### What you should do:
Write out the passage of the article on the Anaheim salvage yard fire, starting with "The couple from" and going on through "auto salvage yard.".
** Opening Selected excerpt block **
The smell of smoke still hung in the air Monday afternoon as Gary and Stephanie Turner returned to their room at Embassy Suites Hotel in Anaheim for the first time in nearly 21 hours.
The couple from Carrollton, Ga., who were in California on a five-day business-vacation trip, joked about being evacuated from the hotel Sunday night because a fire had broken out at a nearby auto salvage yard.
They stopped laughing when they learned that some of the mounds of shredded auto residue that burned in the fire at Orange County Steel Salvage Inc. contained a suspected carcinogen.
“Now that worries me,” said Gary Turner, who told of seeing thick smoke billowing through the hotel lobby Sunday night. “It was so thick we thought it was the hotel on fire.”
Others who live or work near the scrap yard, at 3200 E. Frontera St., also expressed concern about the mound, which is laced with toxic levels of polychlorinated biphenyls, or PCBs.
“I don’t think it should be allowed to be there,” said Esther Church, manager of a small apartment complex for the disabled that was evacuated for about five hours Sunday night because of the fire and fear of the possible spread of toxic fumes. “I would like to see it gone.”
Church, like some other neighbors, said she didn’t even know the auto shredding firm or its mounds existed until the fire.
From Frontera Street, the salvage yard is hidden by its business offices and a fence lined with trees. Two other sides are also fenced with trees. The back is open and unfenced, with mounds of the shredded remains of cars dotting the yard to the bank of the Santa Ana River.
When the scrap yard opened 12 years ago, there were few structures close by.
** Closing Selected excerpt block **
** Opening Material shown block **
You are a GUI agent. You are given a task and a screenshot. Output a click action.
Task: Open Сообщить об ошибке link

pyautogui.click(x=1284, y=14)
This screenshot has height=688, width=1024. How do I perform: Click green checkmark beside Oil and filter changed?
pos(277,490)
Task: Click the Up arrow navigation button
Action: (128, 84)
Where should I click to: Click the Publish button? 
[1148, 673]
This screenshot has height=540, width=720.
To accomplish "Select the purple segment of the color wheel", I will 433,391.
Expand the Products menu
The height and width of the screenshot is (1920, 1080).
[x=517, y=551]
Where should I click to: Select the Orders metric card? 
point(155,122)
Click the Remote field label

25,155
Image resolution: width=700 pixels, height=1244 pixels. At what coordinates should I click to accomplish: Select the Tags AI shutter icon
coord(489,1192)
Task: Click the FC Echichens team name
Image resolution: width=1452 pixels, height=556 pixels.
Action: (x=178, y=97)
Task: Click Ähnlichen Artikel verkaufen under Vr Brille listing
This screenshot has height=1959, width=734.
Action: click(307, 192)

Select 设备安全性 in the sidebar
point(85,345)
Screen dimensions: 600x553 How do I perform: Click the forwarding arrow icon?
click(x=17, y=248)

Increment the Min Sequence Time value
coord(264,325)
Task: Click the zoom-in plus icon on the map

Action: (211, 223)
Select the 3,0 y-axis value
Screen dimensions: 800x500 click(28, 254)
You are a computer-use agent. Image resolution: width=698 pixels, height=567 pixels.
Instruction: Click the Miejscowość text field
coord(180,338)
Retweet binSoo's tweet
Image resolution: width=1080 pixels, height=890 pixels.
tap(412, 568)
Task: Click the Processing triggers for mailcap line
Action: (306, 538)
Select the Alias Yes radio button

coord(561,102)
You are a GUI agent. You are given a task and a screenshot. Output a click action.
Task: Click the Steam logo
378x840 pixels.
** Closing Material shown block **
### Response to the task:
The couple from Carrollton, Ga., who were in California on a five-day business-vacation trip, joked about being evacuated from the hotel Sunday night because a fire had broken out at a nearby auto salvage yard.